──────── Supplied entries

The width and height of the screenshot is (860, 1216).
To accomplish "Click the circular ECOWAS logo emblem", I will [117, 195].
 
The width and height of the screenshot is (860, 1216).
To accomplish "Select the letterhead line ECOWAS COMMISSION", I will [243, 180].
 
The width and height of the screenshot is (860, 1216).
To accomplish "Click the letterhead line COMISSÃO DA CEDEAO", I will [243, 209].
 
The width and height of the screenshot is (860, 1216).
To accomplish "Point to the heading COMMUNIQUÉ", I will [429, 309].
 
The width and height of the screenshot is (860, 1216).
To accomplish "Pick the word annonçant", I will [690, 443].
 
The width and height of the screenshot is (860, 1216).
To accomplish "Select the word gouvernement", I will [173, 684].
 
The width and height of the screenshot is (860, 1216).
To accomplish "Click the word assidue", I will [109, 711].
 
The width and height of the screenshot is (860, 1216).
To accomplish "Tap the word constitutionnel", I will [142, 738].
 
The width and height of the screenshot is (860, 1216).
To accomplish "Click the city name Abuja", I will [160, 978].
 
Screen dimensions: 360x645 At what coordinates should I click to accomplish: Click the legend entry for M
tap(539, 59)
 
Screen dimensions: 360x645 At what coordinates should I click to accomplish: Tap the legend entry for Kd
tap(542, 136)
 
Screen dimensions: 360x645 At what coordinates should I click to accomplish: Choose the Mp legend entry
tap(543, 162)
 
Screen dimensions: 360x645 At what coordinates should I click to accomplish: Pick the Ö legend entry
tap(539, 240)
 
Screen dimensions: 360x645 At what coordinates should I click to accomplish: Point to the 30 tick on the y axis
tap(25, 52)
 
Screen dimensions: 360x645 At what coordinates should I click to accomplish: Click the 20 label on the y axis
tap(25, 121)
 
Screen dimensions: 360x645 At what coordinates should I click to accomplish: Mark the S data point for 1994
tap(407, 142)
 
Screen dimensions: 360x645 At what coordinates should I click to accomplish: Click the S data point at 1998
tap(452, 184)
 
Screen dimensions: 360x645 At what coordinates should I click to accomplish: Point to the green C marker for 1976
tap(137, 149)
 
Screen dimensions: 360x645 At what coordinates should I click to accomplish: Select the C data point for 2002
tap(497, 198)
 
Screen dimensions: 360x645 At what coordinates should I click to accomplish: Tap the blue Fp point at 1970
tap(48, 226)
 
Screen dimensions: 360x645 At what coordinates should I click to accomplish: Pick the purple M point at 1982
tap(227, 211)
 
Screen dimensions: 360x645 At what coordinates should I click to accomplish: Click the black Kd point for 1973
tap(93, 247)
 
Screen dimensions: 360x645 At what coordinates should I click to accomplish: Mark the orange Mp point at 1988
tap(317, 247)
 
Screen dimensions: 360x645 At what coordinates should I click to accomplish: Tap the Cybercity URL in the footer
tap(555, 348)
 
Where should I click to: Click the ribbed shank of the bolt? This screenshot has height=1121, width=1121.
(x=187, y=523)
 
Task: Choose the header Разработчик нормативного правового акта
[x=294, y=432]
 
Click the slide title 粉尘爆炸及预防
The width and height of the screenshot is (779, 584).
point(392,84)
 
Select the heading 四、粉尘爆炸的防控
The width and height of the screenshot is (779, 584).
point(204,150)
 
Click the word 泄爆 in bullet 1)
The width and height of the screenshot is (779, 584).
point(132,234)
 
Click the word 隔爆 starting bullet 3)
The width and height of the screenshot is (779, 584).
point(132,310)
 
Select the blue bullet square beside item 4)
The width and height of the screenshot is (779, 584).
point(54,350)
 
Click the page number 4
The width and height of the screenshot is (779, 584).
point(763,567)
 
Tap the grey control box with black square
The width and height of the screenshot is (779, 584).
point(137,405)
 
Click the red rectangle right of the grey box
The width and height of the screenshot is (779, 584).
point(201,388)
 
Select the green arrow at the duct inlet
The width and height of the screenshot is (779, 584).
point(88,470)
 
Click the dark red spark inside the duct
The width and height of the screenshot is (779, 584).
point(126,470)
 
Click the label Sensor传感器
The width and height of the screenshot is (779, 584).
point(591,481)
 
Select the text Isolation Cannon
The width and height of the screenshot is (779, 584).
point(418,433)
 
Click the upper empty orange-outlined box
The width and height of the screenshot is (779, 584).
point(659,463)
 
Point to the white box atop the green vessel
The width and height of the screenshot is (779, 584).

────────────────

*Challenge*. Reproduce, without alteration, the records from the line containing "in the footer" through the final line of the records, both ends included.

*Exercise solution*.
Screen dimensions: 360x645 At what coordinates should I click to accomplish: Tap the Cybercity URL in the footer
tap(555, 348)
 
Where should I click to: Click the ribbed shank of the bolt? This screenshot has height=1121, width=1121.
(x=187, y=523)
 
Task: Choose the header Разработчик нормативного правового акта
[x=294, y=432]
 
Click the slide title 粉尘爆炸及预防
The width and height of the screenshot is (779, 584).
point(392,84)
 
Select the heading 四、粉尘爆炸的防控
The width and height of the screenshot is (779, 584).
point(204,150)
 
Click the word 泄爆 in bullet 1)
The width and height of the screenshot is (779, 584).
point(132,234)
 
Click the word 隔爆 starting bullet 3)
The width and height of the screenshot is (779, 584).
point(132,310)
 
Select the blue bullet square beside item 4)
The width and height of the screenshot is (779, 584).
point(54,350)
 
Click the page number 4
The width and height of the screenshot is (779, 584).
point(763,567)
 
Tap the grey control box with black square
The width and height of the screenshot is (779, 584).
point(137,405)
 
Click the red rectangle right of the grey box
The width and height of the screenshot is (779, 584).
point(201,388)
 
Select the green arrow at the duct inlet
The width and height of the screenshot is (779, 584).
point(88,470)
 
Click the dark red spark inside the duct
The width and height of the screenshot is (779, 584).
point(126,470)
 
Click the label Sensor传感器
The width and height of the screenshot is (779, 584).
point(591,481)
 
Select the text Isolation Cannon
The width and height of the screenshot is (779, 584).
point(418,433)
 
Click the upper empty orange-outlined box
The width and height of the screenshot is (779, 584).
point(659,463)
 
Point to the white box atop the green vessel
The width and height of the screenshot is (779, 584).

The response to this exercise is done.